Luke Haines and Cathal Coughlin – Cabaret Voltaire – 4 stars
Ulrich Schnauss – Electric Circus – 4 stars
The Pineapple Chunks – Electric Circus – 4 stars

Three middle-aged men walk onstage sporting colonial pith helmets and
medals. With one seated at a keyboard and another clutching an acoustic
guitar, the third stands behind a plinth and bangs a gavel before
declaiming an introduction to The North Sea Scrolls, a pop culture
referencing alternative history of England by left-field pop
curmudgeons Luke Haines and Cathal Coughlin, with music journalist
Andrew Mueller as MC.

Seemingly gifted to the trio by bit part TV actor Tony Allen, doyen of
uncredited roles in The Sweeney and Minder, here fascist leader Oswald
Mosley served two terms as Prime Minister of an England successfully
invaded by Ireland, singer/songwriter Tim Hardin was an MP and
electronic pioneer and producer of Telstar, Joe Meek, was Minister of
Culture, putting John Lennon under house arrest for the safety of the
nation. Throw in references to Jimmy Saville as a northern Lucifer,
Hawkwind delivering the scrolls in a hot-air balloon and Gomez singer
Ian Ball sharing the same name as the would-be kidnapper of Princess
Anne in 1974, the same year the abolition of the IRA leads to All
Tomorrow's Parties style festivals where assorted atrocities are
re-enacted by Australian tribute acts, and you have a caustically
absurd music-theatre song-cycle and parallel universe state of the
nation satire.

With Mueller introducing each of the fourteen songs with a po-faced
tract, the trio, accompanied by cellist Audrey Riley, play things
utterly deadpan. Accompanied by a retro slide show, the pop culture
references are stock in trade for Haines, though former Microdisney and
Fatima Mansions singer Coughlin is equally acerbic in a wildly lateral
narrative that could have been beamed down from late alternative
theatre pioneer Ken Campbell's overcrowded noggin. If The North Sea
Scrolls in any way resemble Haines' musical with playwright Simon Bent
commissioned, then rejected by Royal National Theatre artistic
director, Nicholas Hytner, then that organisation has made a serious
boo-boo, because The North Sea Scrolls is the cleverest and most
fascinatingly theatrical show in The Edge festival to date.

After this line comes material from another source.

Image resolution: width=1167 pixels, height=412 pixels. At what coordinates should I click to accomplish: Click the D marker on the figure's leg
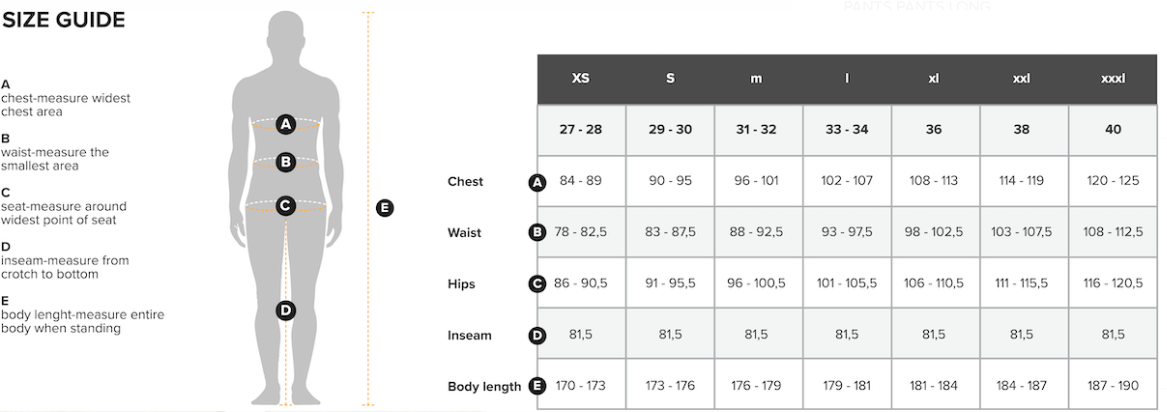286,310
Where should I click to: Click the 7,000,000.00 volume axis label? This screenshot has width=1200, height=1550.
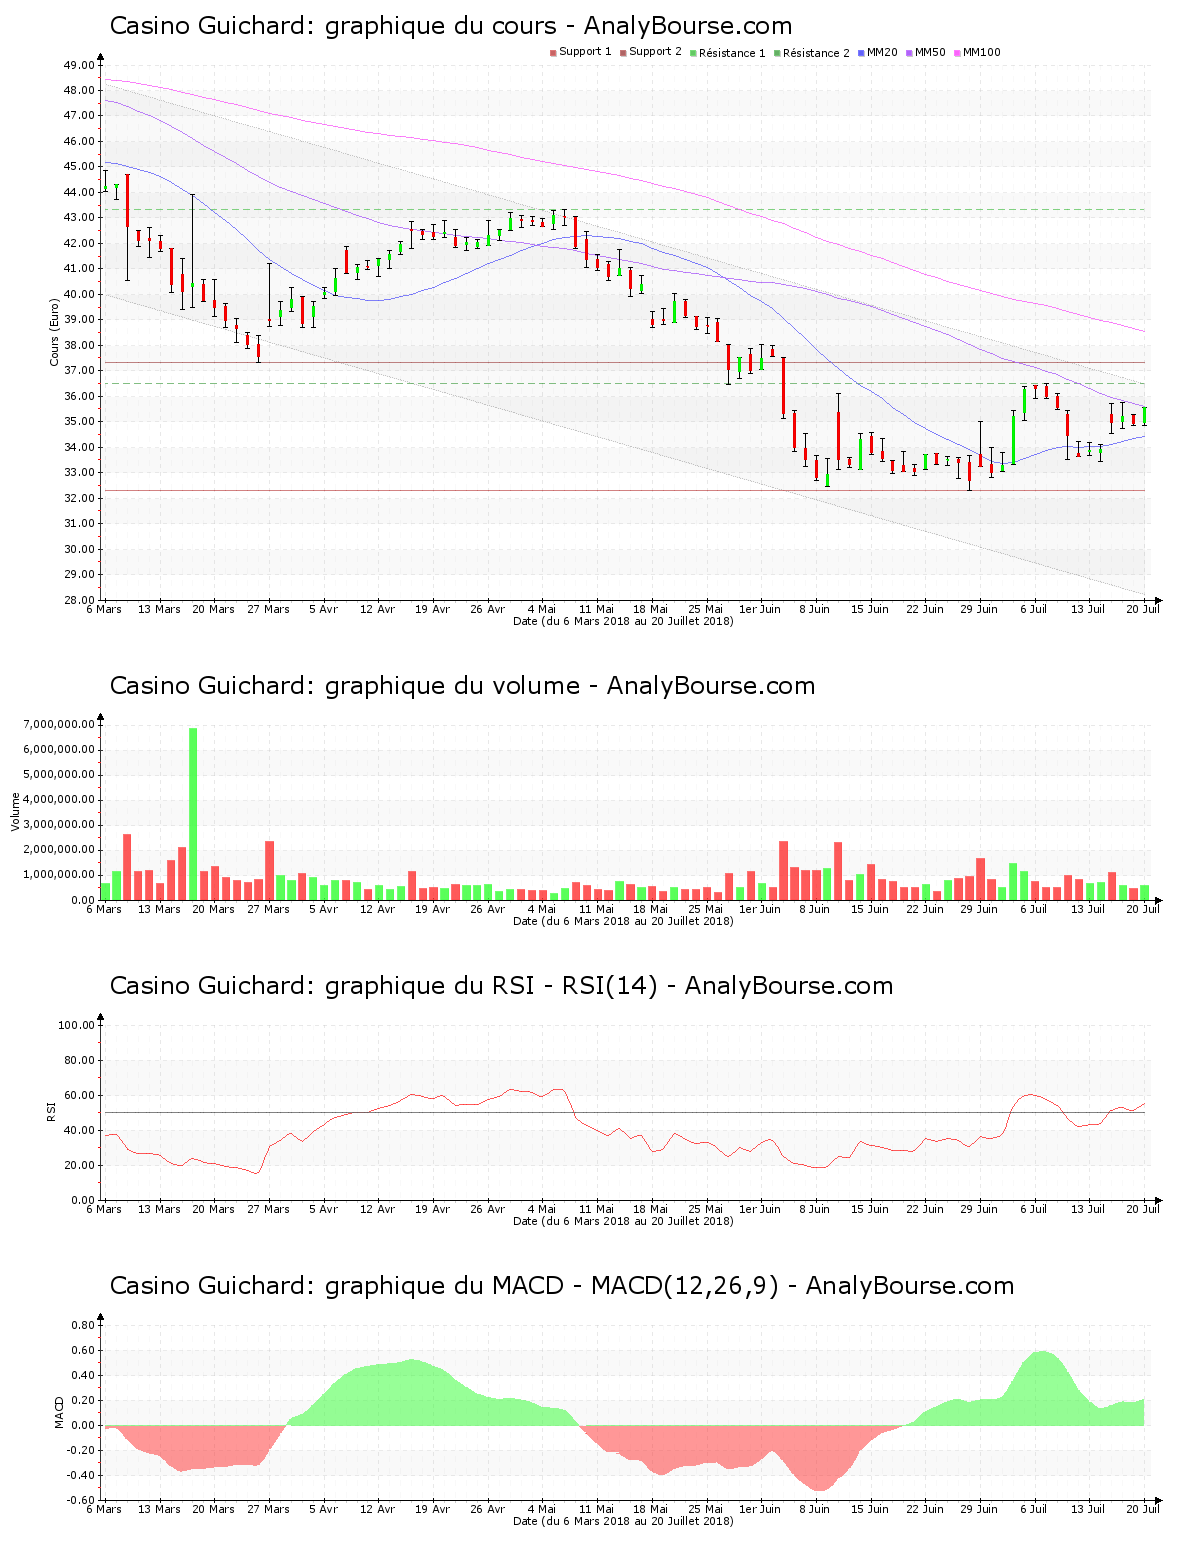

There's a sense of small-scale theatre too in German electronicist
Ulrich Schnauss' lap-top set of propulsive shoe-rave that takes
advantage of the Electric Circus' set-up by accompanying his hour-long
set with a multi-screen backdrop of blink-and-you'll-miss-em urban
cityscapes. With his bank account hacked and his train delayed, the
show nearly didn't happen at all, yet despite arriving a mere fifteen
minutes before showtime, Schnauss switches into gear from the off with
a less twinkly and more percussive take on classic Kosmiche sounds that
sees him rooted behind his lap-top to produce a continuous set of
old-school dance music for people who don't dance.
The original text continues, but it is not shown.